This causes atmospheric circulation. When the air reaches a high altitude with a low temperature, water vapour condenses back and forms clouds. With a rain from those clouds the water cycle is completed. The latent heat of water condensation amplifies circulation, producing all different kinds of wind in air and waves at sea. By photosynthesis green plants convert solar energy into chemical energy and when the plants die they decay in Earth resulting with the biomass from which fossil fuels are derived.

So, the majority of the renewable energy on Earth comes from primary and secondary solar energy as seen in Table 1.

Yearly Solar fluxes & Human Energy Consumption in EJ
solar 3.850.000
wind 2.250
biomass 3.000
Primary energy use (2005) 487
Electricity (2005) 57

Table 1: Yearly Solar fluxes & Human Energy Consumption in EJ (source Wikipedia)
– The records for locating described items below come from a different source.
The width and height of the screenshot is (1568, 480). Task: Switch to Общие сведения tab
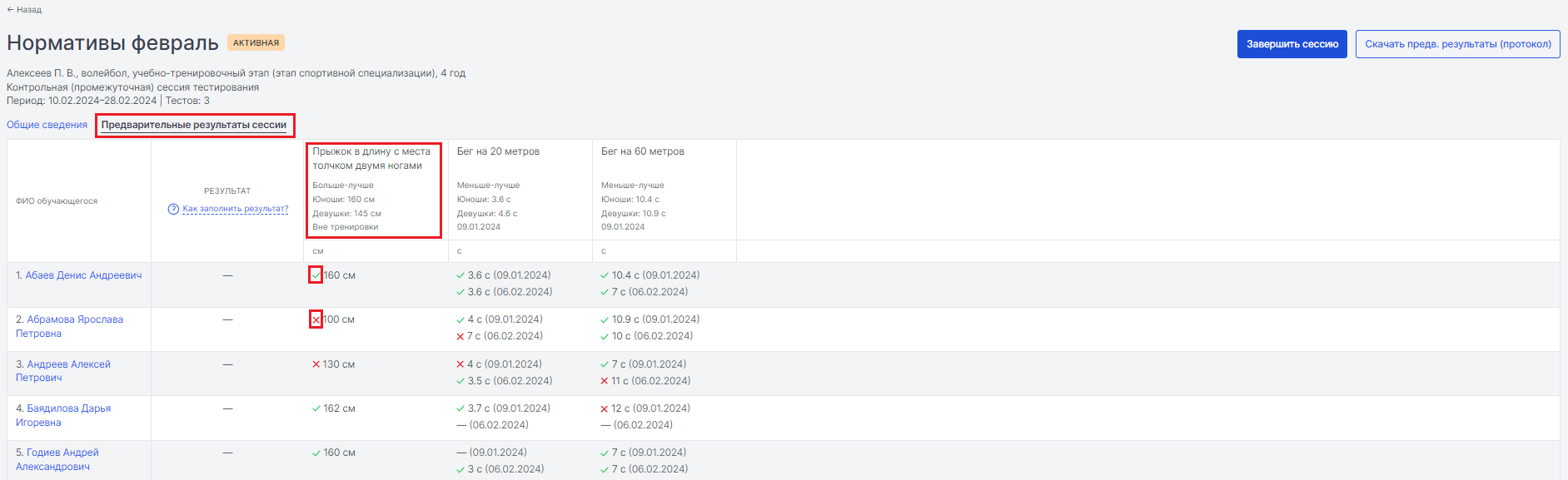(47, 125)
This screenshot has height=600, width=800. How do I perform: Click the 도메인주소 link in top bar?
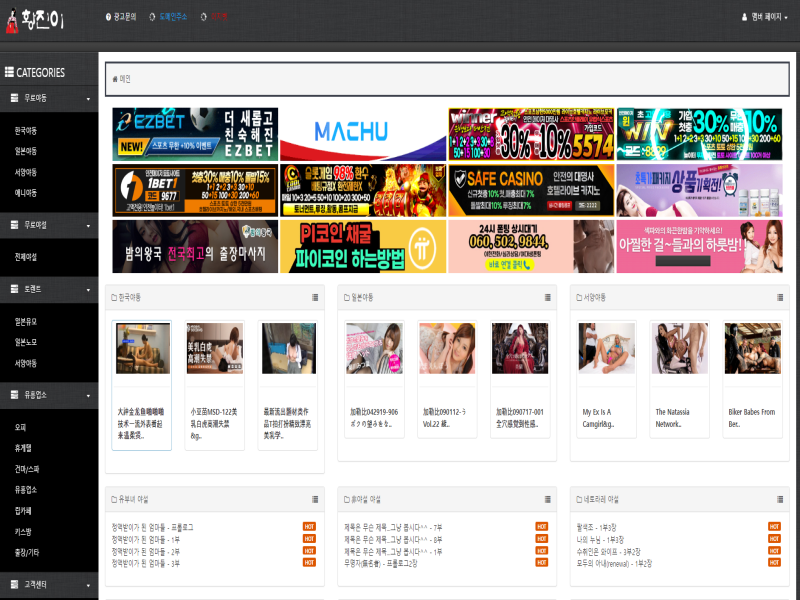[x=168, y=17]
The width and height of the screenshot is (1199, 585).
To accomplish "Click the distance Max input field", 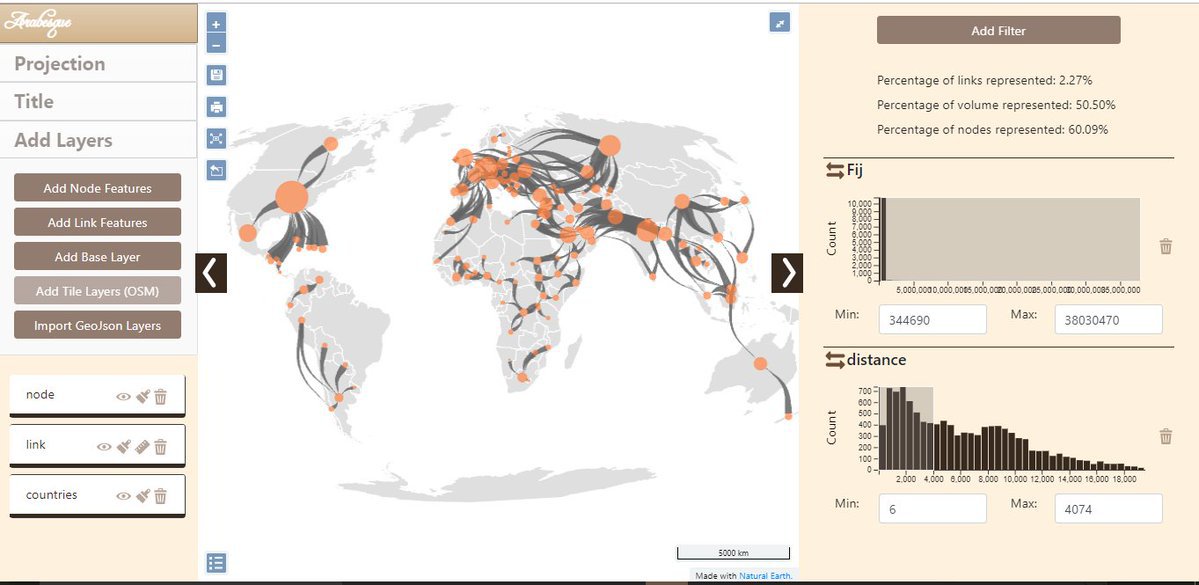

It is quite obvious why solar power is called the Green Power, even though it is often taken for granted.

Yet, solar power energy and other kinds of renewable energies are still just an alternative energy.
In 2008 the mostly used world energy supply was fossil fuel with 81% and all the renewable (hydro, solar, wind, geothermal power and biofuels) just 12.9% as the graph 1 shows. Oil was the most popular single energy fuel, and combined with coal represented over 60% of the world energy supply in 2008.

 

Graph 1: World Energy Consumption in 2008 (source Wikipedia)

The Earth receives 174 petawatts (PW) of incoming solar radiation (insulation) at the upper atmosphere. Approximately 30% is reflected back to space while the rest is absorbed by clouds, oceans and land masses. The spectrum of solar light at the Earth’s surface is mostly spread across the visible and near-infrared ranges with a small part in the near-ultraviolet.